Payment Report

Performance-related remuneration of the Executive Board

The structure of the remuneration system for the Executive Board is regularly reviewed. In accordance with the provisions of the German Act on the Appropriateness of Management Board Remuneration (VorStAG), in 2009, the Supervisory Board consulted and decided upon Executive Board remuneration for 2009 and 2010. Accordingly, responsibility for this was transferred from the Working Committee, which now prepares the relevant decisions, to the Supervisory Board plenum.

The remuneration received by Executive Board members is composed of fixed and performance-related (variable) components. The fixed components comprise a fixed salary and non-cash benefits. The performance-related components are based directly on the Company’s performance, measured by EBITDA and ROCE, and include additional long-term incentive components. They comprise rights to subscribe for shares in accordance with the Company’s long-term incentive program. Moreover, pension commitments have been made to members of the Executive Board and former members of the Executive Board. This remuneration structure largely fulfills the objectives of the provisions of the law. Irrespective of that and of the fact that all the Executive Board members’ contracts of service still provide for a relatively long period of office, the Supervisory Board will deal in 2010 with the details of future remuneration systems.

The criteria for determining the appropriateness of this remuneration are in particular the duties of the respective Executive Board members and their personal performance as determined within the discretion permitted by company law and in consideration of standard market practices.

The fixed salary is paid monthly as basic, non-performance-related remuneration. Until further notice, the members of the Executive Board have waived 10% of their fixed salaries. The Supervisory Board approved this waiver in its meeting on December 9, 2009.

Executive Board members additionally receive non-cash benefits, in particular compensation for maintaining two households and a company car. These benefits are generally available to all Executive Board members equally, but the value varies depending on each member’s personal situation.

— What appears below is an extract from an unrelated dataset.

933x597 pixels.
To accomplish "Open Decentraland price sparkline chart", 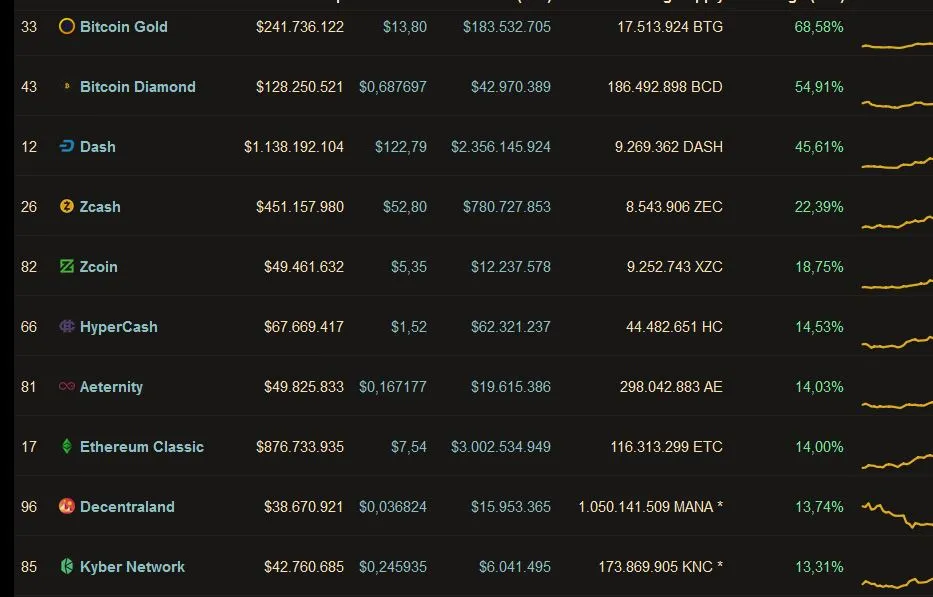I will pyautogui.click(x=897, y=516).
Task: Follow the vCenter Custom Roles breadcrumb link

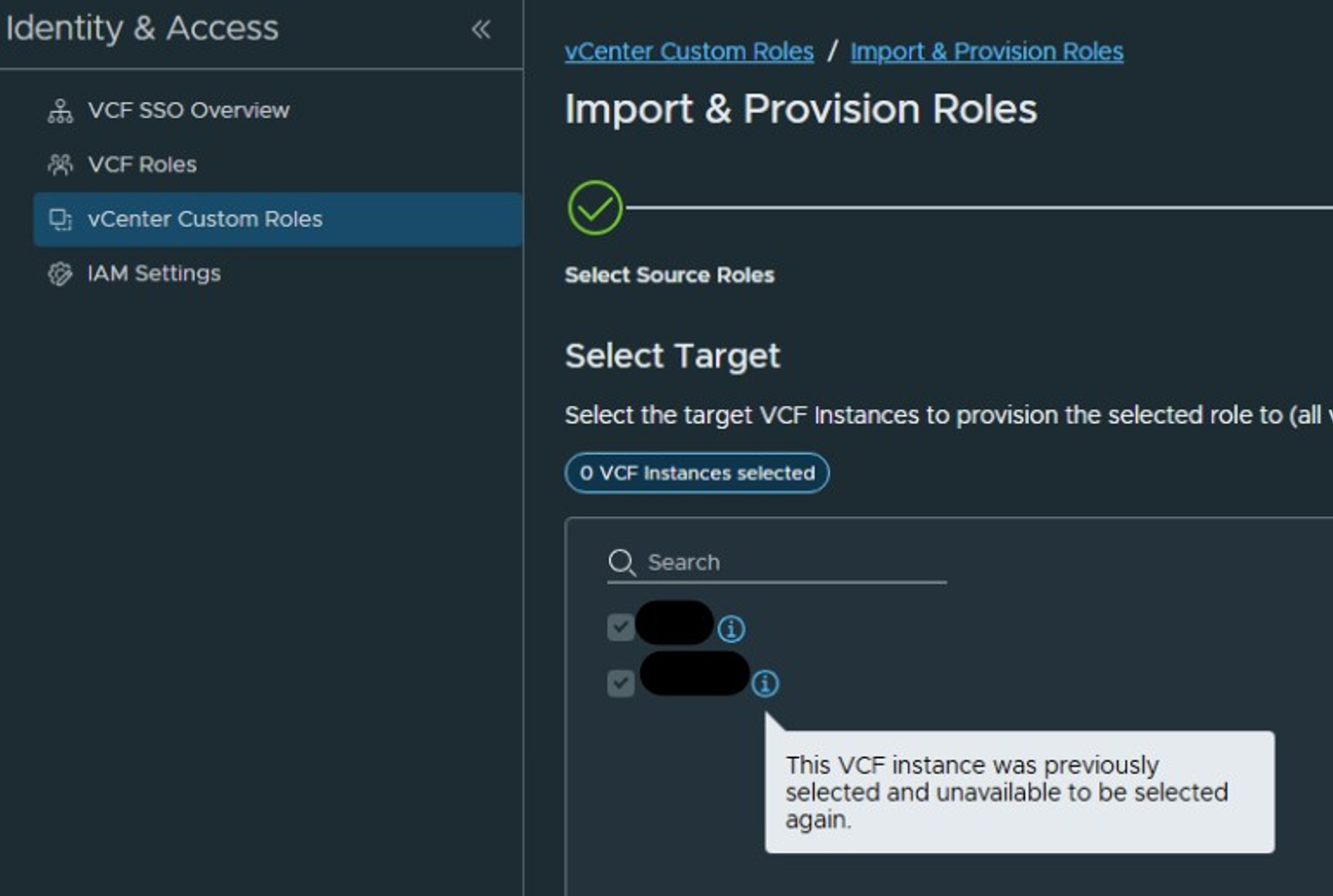Action: click(x=689, y=52)
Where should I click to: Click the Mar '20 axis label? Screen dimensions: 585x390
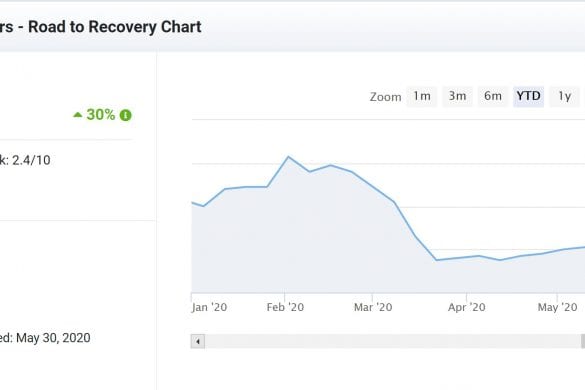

The variable components are based on earnings before interest, taxes, depreciation and amortization (EBITDA), return on capital employed (ROCE) as well as the achievement of personal targets and the performance of the individual Executive Board members.

In 2009, variable components accounted for approximately 42.7% of total income.

The structure of the remuneration system complies with the recommendations of the German Corporate Governance Code.

This remuneration system also applies to Mr. Pawel Wyrzykowski, who was appointed to the Executive Board effective January 1, 2009.

Dr. Robert Hopperdietzel stepped down from the Company’s Executive Board of his own accord with effect as of November 15, 2009. Mr. Michael Ernst also stepped down from the Executive Board of his own accord effective at the end of his contractual period of office on January 31, 2009.

Element 2009

Hans H. Overdiek

Michael Ernst

Dr. Robert Hopperdietzel

Heiko Graeve

Pawel Wyrzykowski

Fixed salary component

Variable components:

Consolidated EBITDA

Consolidated ROCE

Personal targets

Executive Board remuneration in 2009

The total remuneration paid to the Executive Board (fixed salary plus non-cash benefits plus bonuses) totaled 3,713 thousand euros in 2009 (2008: 3,848 thousand euros). This remuneration for 2009 includes a fixed component including non-cash benefits of 1,995 thousand euros (2008: 1,981 thousand euros). A remuneration review resulted in an adjustment of the target management bonus of Mr. Overdiek as of January 1, 2009. It also took into consideration the contractually fixed commitment of a guaranteed performance-related component for Mr. Graeve and Mr. Wyrzykowski. This guarantee applies only to the first full fiscal year of their current contracts of service.

Provisions for pensions for Executive Board members, former Executive Board members and their surviving dependents amounted to 6,968 thousand euros (2008: 6,123 thousand euros). In 2009, remuneration and pensions were paid to former members of the Executive Board in a total amount of 240 thousand euros (2008: 214 thousand euros).

The following table shows the fixed and performance-related (variable) remuneration components of each individual Executive Board member:

euros

Fixed salary incl. benefits

Performance- based

———Total

Hans H. Overdiek

788,303

595,776

1,384,079

Michael Ernst (until January 31, 2009)

125,414

28,682

154,096

Dr. Robert Hopperdietzel (until November 15, 2009)

586,540

358,000

944,540

Heiko Graeve

460,181

400,000

860,181

Pawel Wyrzykowski

438,642

336,000

774,642

Total

2,399,080

1,718,458

4,117,538

In connection with his premature departure from the Company and under the agreement terminating his contract of service, Dr. Robert Hopperdietzel also received an amount of 2.75 million euros as onetime compensation for his material contractual claims until the expiry of his original contract period.

An arrangement was made with the Chairman of the Executive Board for the eventuality of a change of control, allowing him the extraordinary right of termination. Beyond the contractual obligations connected with the continuation of the contract, the arrangement does not provide for any additional severance compensation. Furthermore, a stay-on bonus was agreed with the Chairman of the Executive Board with the objective of retaining him at the Company until the expiry of his contract of service.